A new study shows you might be talking about the birds and the bees a little too late, and as a result young girls aren't prepared for puberty.
"So we know girls are going through puberty earlier these days. In fact, as early as 7 or 8 years old. And often times families are not prepared for the discussion for the discussion of puberty to happen at that age," Riley Hospital for Children, Pediatric Gynecologist, Dr. Samantha Vilano said.
This is especially true for minority girls, who are starting puberty earlier than other girls. A study from the Journal of Adolescent Health looked at more than 17,000 girls ages 3 to 12. The survey showed 48.3% of black girls showed signs of physical development by age 8 compared to just 14.7% of white girls. Which could mean those talks are happening too late if parents wait until those teenage years.

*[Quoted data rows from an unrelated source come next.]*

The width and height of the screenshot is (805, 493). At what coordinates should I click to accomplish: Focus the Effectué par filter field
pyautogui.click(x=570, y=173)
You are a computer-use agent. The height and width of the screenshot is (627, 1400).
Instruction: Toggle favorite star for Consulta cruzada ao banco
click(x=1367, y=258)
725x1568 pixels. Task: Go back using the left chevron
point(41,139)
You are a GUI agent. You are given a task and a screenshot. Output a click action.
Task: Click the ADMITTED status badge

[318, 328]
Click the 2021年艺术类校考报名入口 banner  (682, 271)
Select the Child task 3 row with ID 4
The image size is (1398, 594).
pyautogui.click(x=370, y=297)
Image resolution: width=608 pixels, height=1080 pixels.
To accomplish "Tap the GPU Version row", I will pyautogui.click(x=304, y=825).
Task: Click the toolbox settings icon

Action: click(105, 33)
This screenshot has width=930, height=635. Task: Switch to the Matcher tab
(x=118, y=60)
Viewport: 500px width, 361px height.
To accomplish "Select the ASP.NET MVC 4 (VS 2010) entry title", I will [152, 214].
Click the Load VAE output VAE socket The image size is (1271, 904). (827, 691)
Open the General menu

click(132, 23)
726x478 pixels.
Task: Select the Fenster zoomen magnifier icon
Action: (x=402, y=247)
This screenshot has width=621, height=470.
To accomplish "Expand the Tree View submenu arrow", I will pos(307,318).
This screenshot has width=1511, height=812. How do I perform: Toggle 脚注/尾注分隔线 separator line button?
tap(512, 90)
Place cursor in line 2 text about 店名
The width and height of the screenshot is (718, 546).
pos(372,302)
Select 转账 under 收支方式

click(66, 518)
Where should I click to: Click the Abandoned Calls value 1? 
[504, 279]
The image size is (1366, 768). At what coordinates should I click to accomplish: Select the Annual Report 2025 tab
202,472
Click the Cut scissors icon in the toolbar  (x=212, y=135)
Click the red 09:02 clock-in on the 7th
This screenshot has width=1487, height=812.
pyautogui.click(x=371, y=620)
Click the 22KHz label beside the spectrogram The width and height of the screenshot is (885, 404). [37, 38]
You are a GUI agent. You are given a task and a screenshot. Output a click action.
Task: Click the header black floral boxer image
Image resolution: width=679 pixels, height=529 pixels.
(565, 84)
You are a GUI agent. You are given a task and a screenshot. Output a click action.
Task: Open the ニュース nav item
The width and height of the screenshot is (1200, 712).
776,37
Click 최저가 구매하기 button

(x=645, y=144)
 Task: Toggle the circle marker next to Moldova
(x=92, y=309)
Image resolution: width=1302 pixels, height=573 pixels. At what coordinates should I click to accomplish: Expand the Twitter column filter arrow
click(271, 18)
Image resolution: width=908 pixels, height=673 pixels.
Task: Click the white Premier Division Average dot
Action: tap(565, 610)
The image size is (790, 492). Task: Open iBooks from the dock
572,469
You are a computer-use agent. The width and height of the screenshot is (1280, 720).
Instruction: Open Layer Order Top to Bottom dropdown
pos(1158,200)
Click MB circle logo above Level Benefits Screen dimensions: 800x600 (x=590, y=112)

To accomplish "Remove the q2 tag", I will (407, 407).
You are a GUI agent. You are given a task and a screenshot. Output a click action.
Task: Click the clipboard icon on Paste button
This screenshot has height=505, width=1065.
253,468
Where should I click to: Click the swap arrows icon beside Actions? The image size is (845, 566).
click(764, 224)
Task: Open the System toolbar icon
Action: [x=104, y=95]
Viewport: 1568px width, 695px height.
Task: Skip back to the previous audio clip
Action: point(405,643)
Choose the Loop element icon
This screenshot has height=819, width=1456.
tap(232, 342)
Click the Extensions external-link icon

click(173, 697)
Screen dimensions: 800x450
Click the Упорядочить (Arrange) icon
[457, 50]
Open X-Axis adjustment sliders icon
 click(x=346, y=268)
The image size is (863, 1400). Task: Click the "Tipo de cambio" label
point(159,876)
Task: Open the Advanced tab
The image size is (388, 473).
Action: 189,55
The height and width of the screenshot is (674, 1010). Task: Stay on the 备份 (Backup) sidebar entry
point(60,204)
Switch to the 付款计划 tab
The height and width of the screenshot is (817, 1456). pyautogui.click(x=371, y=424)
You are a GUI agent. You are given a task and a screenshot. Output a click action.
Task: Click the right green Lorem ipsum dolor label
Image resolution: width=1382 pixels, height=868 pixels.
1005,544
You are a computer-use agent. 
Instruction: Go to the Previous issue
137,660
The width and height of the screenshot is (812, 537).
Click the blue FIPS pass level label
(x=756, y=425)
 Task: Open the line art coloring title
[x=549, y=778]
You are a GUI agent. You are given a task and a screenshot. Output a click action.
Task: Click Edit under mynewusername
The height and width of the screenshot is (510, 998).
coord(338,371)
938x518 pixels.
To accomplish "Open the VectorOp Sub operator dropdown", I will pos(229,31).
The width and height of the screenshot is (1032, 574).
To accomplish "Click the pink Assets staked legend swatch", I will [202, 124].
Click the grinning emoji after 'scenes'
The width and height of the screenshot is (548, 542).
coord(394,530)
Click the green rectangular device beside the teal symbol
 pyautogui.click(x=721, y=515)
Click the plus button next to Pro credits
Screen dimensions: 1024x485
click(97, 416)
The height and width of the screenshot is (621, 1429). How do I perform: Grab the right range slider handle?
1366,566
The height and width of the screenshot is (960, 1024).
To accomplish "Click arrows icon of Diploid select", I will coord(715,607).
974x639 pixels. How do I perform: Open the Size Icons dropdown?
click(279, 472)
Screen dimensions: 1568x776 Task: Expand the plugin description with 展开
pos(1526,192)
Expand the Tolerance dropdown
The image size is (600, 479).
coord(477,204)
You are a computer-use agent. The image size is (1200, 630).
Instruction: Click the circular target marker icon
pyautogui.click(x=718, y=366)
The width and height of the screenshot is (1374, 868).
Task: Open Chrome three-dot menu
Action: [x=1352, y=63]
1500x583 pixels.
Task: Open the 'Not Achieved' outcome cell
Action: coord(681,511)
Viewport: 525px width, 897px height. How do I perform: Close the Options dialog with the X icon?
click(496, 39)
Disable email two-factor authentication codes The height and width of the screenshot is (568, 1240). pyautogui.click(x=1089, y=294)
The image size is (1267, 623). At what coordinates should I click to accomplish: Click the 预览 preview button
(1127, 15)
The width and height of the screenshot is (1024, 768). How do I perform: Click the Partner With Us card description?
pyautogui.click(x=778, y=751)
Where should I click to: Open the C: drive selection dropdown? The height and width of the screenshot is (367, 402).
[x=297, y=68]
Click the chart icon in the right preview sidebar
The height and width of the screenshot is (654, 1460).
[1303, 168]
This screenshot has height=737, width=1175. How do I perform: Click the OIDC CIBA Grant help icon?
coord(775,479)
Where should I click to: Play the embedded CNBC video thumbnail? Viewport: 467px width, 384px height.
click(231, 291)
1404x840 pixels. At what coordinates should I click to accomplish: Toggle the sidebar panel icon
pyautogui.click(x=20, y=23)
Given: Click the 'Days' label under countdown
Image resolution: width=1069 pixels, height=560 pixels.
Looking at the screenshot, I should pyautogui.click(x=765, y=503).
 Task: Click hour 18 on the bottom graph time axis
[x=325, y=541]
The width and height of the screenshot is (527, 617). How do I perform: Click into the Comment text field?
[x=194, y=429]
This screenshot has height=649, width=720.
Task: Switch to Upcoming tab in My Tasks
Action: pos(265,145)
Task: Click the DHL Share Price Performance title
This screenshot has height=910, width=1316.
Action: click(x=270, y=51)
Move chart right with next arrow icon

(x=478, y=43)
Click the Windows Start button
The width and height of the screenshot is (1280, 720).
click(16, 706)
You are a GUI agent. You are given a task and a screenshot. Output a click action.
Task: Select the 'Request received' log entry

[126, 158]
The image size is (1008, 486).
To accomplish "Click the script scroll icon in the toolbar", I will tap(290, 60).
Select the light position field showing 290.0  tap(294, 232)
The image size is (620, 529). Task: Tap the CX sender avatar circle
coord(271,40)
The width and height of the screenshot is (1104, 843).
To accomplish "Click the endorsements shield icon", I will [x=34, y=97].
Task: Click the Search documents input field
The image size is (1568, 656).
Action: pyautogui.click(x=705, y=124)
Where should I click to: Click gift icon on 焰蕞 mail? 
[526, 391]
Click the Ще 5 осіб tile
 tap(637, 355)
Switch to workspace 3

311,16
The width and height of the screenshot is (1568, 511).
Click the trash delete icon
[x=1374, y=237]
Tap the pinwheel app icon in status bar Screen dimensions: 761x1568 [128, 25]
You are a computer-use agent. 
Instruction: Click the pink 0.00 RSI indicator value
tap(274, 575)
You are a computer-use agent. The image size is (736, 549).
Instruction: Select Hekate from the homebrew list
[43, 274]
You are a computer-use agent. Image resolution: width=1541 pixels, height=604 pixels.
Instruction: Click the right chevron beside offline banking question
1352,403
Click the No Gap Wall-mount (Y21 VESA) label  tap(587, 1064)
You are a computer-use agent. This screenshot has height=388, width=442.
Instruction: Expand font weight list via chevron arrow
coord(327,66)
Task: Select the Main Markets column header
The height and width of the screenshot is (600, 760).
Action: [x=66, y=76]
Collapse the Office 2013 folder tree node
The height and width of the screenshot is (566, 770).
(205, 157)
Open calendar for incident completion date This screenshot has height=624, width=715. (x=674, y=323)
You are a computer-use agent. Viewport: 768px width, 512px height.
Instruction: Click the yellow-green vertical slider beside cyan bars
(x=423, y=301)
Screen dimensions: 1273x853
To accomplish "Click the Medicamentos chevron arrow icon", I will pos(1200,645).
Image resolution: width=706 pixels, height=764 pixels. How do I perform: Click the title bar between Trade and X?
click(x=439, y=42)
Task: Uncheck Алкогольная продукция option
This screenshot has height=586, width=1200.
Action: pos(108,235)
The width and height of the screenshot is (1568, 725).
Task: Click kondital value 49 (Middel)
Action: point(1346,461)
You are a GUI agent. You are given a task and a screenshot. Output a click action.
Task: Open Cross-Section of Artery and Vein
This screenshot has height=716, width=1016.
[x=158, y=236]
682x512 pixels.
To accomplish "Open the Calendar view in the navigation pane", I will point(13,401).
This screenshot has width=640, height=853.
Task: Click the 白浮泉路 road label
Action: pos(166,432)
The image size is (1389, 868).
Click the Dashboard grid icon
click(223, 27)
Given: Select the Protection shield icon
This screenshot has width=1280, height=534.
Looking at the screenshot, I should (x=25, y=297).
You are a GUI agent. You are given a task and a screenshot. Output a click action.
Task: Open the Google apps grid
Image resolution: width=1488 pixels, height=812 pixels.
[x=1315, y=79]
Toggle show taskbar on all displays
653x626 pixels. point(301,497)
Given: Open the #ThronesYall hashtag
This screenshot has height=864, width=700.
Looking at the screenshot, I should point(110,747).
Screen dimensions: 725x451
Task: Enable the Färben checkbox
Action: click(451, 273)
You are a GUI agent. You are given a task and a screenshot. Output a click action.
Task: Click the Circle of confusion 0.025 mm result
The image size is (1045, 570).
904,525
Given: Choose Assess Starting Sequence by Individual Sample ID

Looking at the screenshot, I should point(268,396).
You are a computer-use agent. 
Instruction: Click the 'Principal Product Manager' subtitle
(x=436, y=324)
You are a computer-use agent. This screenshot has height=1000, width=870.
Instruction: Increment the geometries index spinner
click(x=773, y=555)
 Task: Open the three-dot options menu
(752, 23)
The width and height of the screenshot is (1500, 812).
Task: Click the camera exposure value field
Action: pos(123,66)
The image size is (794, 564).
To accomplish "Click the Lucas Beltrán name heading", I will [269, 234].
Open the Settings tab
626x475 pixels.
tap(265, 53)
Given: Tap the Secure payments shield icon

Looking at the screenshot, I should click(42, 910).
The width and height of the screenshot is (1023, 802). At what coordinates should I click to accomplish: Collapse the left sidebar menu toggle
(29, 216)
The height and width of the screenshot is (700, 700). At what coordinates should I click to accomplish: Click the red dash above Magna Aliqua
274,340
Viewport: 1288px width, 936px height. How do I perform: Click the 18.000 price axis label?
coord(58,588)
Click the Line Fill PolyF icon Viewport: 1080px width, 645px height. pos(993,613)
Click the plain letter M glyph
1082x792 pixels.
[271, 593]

"Use teachable moments as your children are growing up. So even when they're toddlers you want to use appropriate names for body parts. You want to talk about privacy. You want to talk about what's appropriate and not appropriate touching," Dr. Vilano said.
Dr. Vilano says this could have an impact on lower income areas because classes outside of school for young girls typically cost.
"I actually lead a session with the girlology company which provides age appropriate, accurate information regarding reproduction and sexual health and puberty to girls but it’s at a cost so girls from lower income backgrounds may not have access to those programs."
But this doesn't have to be a socioeconomic issue. Dr. Vilano says anyone is welcome to come to Riley Hospital for Children and talk to a pediatric gynecologist. But most importantly, don't be afraid to have those ongoing conversations at home.
"If you have a mom that's really willing and excited to talk with you about your body changes and prepare you for your teenage years then you're already winning and that wouldn't matter what background you're from."
Dr. Vilano says many parents think having the talk early will encourage sexual activity, but she says it actually helps your child to make better decisions if they find themselves in an unfamiliar situation.